Bitcoin tends to gain 11%-18% in the fourth quarter, which is one reason why some analysts have maintained their bullish outlook on crypto prices for the remainder of the year. It appears that BTC has followed a seasonal pattern with a sell-off earlier this year and a volatile September, although the downside was limited as traders entered to buy on dips.

Despite wild price swings, bitcoin’s long-term uptrend remains intact. And generally, analysts view cryptocurrencies as an early-stage investment. “Crypto is still under-owned and there is still a large knowledge gap,” but the industry is rapidly gaining traction among professional investors, crypto trading firm QCP Capital wrote in a Telegram chat.

Bullish Tuesdays

Here is another interesting stat for traders.
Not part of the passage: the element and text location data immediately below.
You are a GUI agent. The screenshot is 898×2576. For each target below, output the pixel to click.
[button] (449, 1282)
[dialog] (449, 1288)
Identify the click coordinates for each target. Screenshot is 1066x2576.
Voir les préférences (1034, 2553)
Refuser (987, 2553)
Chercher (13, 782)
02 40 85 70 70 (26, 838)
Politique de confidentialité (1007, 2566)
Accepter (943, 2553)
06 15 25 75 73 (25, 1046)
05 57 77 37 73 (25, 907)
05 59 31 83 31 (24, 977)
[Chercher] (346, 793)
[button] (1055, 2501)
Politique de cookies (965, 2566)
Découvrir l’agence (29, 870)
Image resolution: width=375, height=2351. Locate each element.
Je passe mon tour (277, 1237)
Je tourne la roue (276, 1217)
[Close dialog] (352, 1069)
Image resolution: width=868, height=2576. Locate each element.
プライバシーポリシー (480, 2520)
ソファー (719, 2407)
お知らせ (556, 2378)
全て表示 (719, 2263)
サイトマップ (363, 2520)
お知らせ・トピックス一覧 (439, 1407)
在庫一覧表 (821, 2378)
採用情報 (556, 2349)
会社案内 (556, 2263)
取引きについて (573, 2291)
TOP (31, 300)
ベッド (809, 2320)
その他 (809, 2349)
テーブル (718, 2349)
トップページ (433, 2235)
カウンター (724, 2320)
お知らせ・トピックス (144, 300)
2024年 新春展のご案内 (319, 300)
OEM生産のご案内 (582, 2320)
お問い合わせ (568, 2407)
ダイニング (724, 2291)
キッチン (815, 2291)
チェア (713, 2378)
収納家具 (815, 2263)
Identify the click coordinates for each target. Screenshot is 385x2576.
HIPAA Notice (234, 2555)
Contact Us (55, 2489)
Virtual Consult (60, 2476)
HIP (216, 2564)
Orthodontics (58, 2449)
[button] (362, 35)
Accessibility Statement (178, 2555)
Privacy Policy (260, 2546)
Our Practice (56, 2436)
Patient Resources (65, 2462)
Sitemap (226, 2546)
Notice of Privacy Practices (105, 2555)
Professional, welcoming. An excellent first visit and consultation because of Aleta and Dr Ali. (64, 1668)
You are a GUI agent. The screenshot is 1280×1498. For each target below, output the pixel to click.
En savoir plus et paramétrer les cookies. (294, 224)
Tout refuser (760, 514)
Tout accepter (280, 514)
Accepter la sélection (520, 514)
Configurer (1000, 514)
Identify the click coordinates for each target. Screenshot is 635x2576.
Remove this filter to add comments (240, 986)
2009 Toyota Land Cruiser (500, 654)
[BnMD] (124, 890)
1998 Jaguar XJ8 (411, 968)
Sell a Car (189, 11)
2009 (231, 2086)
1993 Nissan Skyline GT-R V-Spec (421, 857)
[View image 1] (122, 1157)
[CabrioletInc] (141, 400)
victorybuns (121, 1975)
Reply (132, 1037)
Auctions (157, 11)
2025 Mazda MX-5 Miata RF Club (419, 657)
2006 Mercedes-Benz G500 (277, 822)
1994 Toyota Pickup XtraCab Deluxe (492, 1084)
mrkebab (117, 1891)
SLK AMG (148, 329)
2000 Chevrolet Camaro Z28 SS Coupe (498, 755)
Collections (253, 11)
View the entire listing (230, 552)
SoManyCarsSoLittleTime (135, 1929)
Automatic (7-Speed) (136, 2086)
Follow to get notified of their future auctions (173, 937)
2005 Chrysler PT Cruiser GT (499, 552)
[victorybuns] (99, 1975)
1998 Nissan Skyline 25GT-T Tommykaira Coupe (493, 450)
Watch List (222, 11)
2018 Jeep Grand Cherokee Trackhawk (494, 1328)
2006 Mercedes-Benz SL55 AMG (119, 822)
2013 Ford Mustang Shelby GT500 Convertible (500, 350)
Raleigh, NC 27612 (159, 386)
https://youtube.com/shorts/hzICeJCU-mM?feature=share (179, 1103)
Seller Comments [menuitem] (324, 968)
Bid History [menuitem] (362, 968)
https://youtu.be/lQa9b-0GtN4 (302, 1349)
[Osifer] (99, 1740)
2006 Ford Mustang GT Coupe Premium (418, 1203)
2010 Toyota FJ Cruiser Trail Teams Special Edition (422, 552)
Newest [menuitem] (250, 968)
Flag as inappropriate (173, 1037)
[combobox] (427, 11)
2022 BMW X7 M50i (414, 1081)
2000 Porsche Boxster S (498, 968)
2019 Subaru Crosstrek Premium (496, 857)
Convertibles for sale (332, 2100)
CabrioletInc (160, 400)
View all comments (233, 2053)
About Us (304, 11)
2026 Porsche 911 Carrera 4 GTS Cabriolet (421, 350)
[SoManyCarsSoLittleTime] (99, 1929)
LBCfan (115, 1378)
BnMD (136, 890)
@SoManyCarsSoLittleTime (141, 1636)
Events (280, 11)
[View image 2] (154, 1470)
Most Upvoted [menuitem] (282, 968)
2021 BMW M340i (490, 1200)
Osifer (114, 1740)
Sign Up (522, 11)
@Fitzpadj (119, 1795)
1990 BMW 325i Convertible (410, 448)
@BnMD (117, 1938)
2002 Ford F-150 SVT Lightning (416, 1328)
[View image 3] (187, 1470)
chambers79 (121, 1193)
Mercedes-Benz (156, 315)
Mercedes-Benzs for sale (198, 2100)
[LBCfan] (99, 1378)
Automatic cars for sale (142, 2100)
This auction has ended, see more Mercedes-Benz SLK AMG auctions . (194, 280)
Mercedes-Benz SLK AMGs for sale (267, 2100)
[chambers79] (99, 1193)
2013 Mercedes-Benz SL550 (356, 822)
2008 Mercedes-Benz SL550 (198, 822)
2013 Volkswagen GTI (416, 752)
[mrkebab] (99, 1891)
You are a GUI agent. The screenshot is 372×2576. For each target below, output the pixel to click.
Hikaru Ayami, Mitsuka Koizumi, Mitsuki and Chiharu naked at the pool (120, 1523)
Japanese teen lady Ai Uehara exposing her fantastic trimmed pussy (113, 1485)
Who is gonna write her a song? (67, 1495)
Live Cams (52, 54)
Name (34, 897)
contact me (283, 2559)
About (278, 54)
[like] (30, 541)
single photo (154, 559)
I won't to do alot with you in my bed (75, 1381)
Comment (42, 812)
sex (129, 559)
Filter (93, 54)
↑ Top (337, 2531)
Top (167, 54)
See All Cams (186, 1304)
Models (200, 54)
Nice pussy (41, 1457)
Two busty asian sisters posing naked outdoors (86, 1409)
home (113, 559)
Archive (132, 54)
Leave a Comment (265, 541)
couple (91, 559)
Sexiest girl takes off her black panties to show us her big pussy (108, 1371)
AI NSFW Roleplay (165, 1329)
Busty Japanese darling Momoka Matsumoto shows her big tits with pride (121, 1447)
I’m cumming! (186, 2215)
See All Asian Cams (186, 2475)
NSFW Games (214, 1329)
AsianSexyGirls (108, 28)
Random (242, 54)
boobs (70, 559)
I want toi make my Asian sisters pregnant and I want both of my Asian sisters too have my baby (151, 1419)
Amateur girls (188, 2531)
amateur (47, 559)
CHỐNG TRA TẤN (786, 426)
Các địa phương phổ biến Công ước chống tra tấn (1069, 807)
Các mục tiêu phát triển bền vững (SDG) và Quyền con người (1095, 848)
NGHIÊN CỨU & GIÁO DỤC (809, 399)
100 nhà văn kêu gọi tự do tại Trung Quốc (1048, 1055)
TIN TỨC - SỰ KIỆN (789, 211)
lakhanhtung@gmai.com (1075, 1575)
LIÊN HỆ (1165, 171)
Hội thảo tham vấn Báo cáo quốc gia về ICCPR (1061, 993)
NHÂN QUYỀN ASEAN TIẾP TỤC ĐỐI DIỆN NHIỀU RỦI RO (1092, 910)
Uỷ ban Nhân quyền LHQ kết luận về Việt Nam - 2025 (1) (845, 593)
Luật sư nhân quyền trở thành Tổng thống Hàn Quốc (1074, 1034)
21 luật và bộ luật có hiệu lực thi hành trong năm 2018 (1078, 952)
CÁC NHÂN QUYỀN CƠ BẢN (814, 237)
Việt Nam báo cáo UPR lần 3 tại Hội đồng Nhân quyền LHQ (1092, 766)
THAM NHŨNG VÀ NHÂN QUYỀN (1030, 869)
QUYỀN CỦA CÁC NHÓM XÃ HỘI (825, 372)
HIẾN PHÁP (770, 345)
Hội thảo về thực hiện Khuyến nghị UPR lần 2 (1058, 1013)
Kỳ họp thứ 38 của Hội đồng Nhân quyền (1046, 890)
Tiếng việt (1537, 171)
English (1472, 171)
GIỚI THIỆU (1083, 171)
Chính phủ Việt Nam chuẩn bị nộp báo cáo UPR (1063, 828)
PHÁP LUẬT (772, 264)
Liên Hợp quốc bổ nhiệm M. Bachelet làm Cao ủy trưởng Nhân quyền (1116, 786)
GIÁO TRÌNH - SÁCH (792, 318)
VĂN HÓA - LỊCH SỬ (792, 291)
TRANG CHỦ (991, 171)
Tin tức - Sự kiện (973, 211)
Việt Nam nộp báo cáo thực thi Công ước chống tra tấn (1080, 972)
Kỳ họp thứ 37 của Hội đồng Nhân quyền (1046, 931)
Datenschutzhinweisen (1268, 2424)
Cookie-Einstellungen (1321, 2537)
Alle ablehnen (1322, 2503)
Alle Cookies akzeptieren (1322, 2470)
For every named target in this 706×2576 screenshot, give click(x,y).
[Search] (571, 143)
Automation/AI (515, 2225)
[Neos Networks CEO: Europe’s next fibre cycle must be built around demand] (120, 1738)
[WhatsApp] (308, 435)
CoinDesk Research analyzed bitcoin’s average daily returns since 2010 and found that Tuesday is the most bullish day of the week, followed by Wednesday.

Crypto fund inflows slow

Digital asset investment products saw a total of $288 million in inflows during the week ended last Friday, a report Monday by CoinShares showed. That’s down from a record $1.47 billion during the prior week, but it helped to push inflows to $8.7 billion year to date.

As in the previous week, the majority of new investments went into bitcoin-related funds, at about $269 million.

The decrease in flows coincided with a market pause as bitcoin (BTC) hit its all-time high of $66,974 on Oct. 20 but retreated last week.

Meme tokens rallied in October

Popular meme tokens saw large gains in October as cryptocurrency market sentiment improved, CoinDesk’s Lyllah Ledesma reported. The dog-themed coin SHIB’s 765% gain in October made it the month’s top-performing cryptocurrency among those with a reported market capitalization of at least $10 billion.

And last Thursday, dogecoin reached its highest level since Aug. 20, trading near $0.30. It finished the month with a market cap of $36 billion.

Within the CoinDesk 20, a group of 20 curated digital assets, the top performing coins in October were Polygyon’s MATIC, which climbed 56%; Polkadot’s DOT, up 36%; and Ethereum’s ether (ETH), which rose by 30%.